Quoted text –
++++++++++
Starring: Hugh Jackman, Patrick Stewart, Dafne Keen
Directed by: James Mangold (“The Wolverine”)
Written by: Scott Frank (“The Wolverine”) & James Mangold (“Walk The Line”) and Michael Green (“Green Lantern”)

In the 17 years since Bryan Singer’s “X-Men” birthed the modern comic book movie, there have been a sizable number of really good films in the genre—but transcendent ones are as rare as adamantium. 2008’s “The Dark Knight” obviously makes that list, and many would put 2012’s “The Avengers” right behind it, followed in some circles by last year’s “Deadpool.” And now, nearly two decades after his first, career-making appearance as Wolverine, Hugh Jackman and director James Mangold join their company and outdo every film in the X-series—and most comic book movies, period–with the R-rated “Logan.”
++++++++++
Data shown –
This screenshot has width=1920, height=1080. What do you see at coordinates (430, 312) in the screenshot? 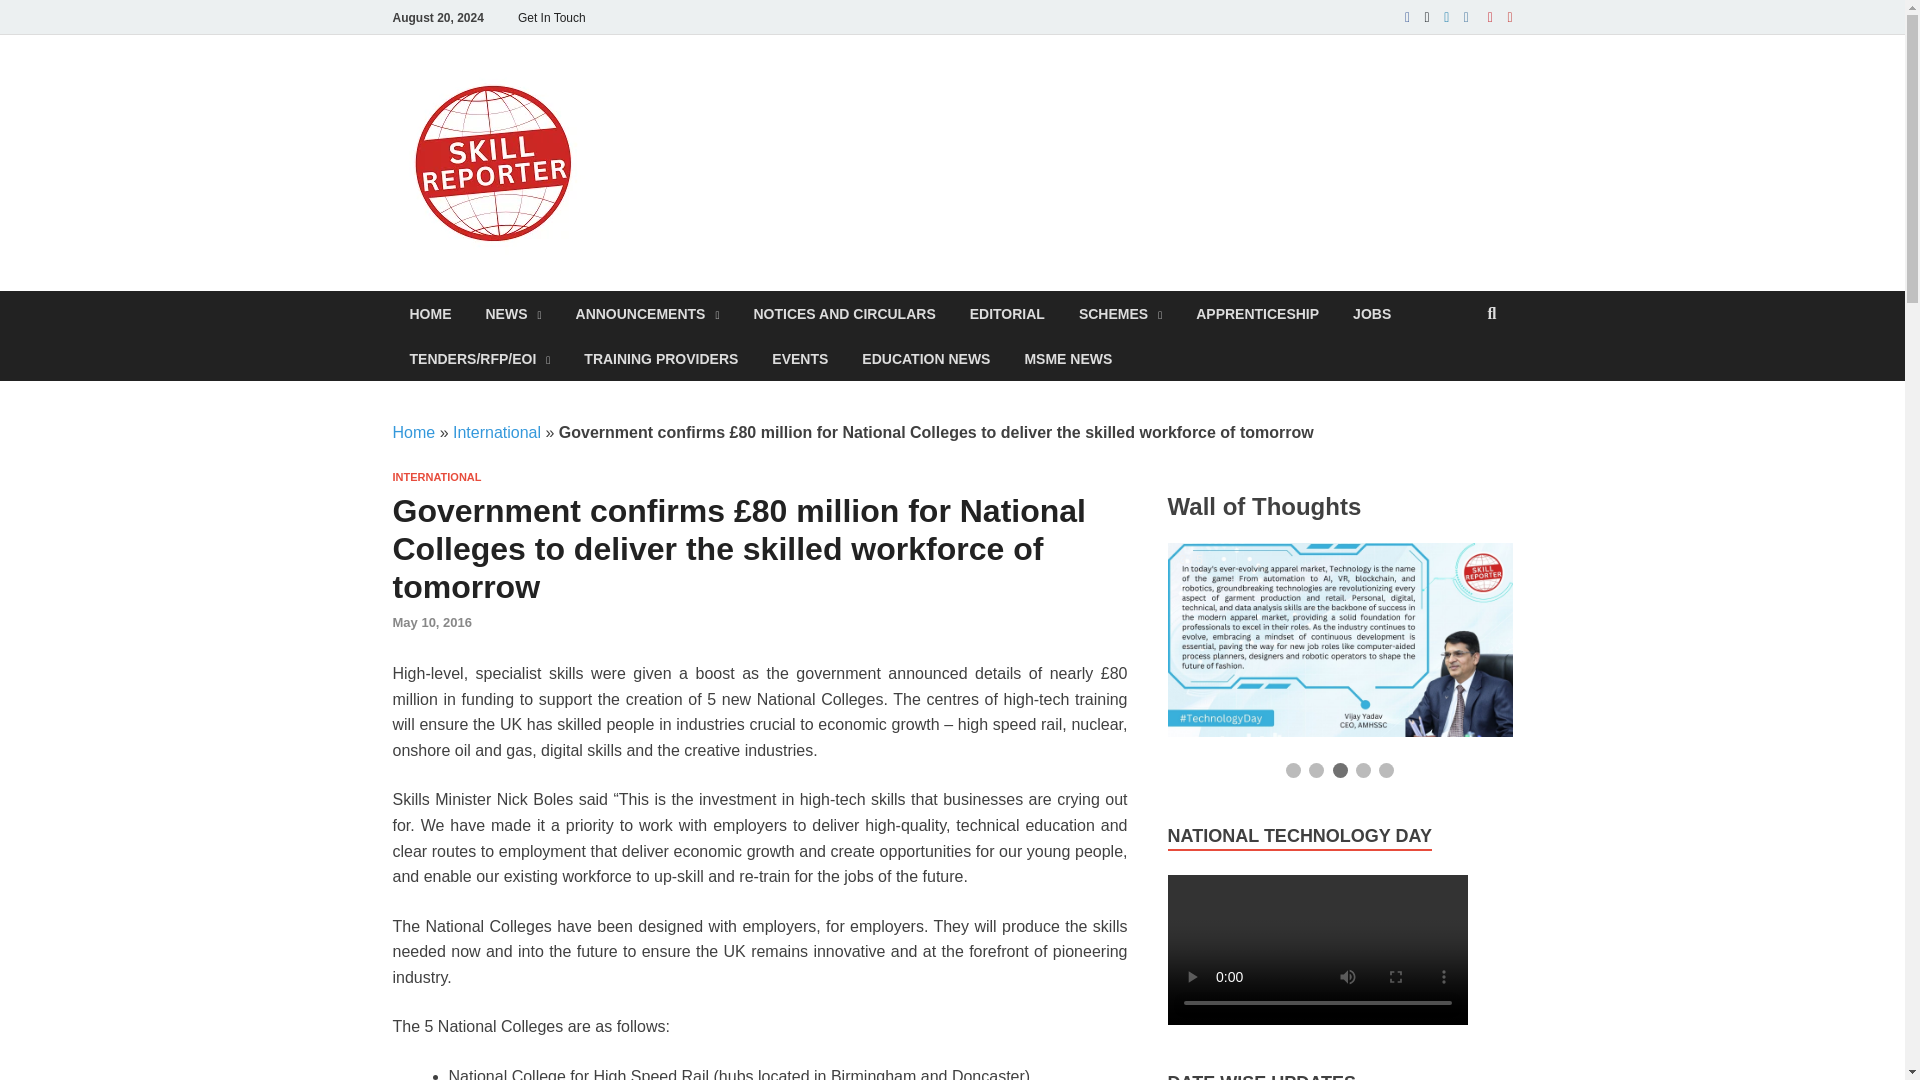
++++++++++
Problems –
**A)** According to the Logan review, which film gave birth to the modern comic book movie?
**B)** For each statement, say whether it agrees with the Logan review, and quote the words from the review that decide it: (i) "The Avengers" came out in 2012. (ii) "Logan" is rated PG-13. (iii) Michael Green shares the writing credit.
**C)** Continue the Logan review from its last sentence.

Written responses –
**A)** Bryan Singer's "X-Men"

**B)**
(i) Yes: "2012’s “The Avengers”"
(ii) No: "with the R-rated “Logan.”"
(iii) Yes: "and Michael Green (“Green Lantern”)"

**C)**
Set in 2029 after something mysterious (and blissfully unexplored) left most mutants dead, “Logan” opens with Jackman’s erstwhile berserker X-Man, weak and hungover, sleeping in a limousine. When a group of guys try to steal his rims, Logan can’t muster the strength to take them down—until a shotgun blast to the chest awakens his anger and he cuts them to ribbons. Later, he’s met by a woman named Gabriela (Elizabeth Rodriguez) who offers him $50,000 to take her and her young daughter, Laura (Dafne Keen) to North Dakota—both of whom are also wanted by a ruthless, robotic-handed mercenary Donald Pierce (Boyd Holbrook). When the shit hits the fan, Logan and an elderly, dementia-addled Charles Xavier (Patrick Stewart) escape in the limo with Laura, who mysteriously mirrors Logan in both rage and the presence of razor-sharp claws that extend from her appendages.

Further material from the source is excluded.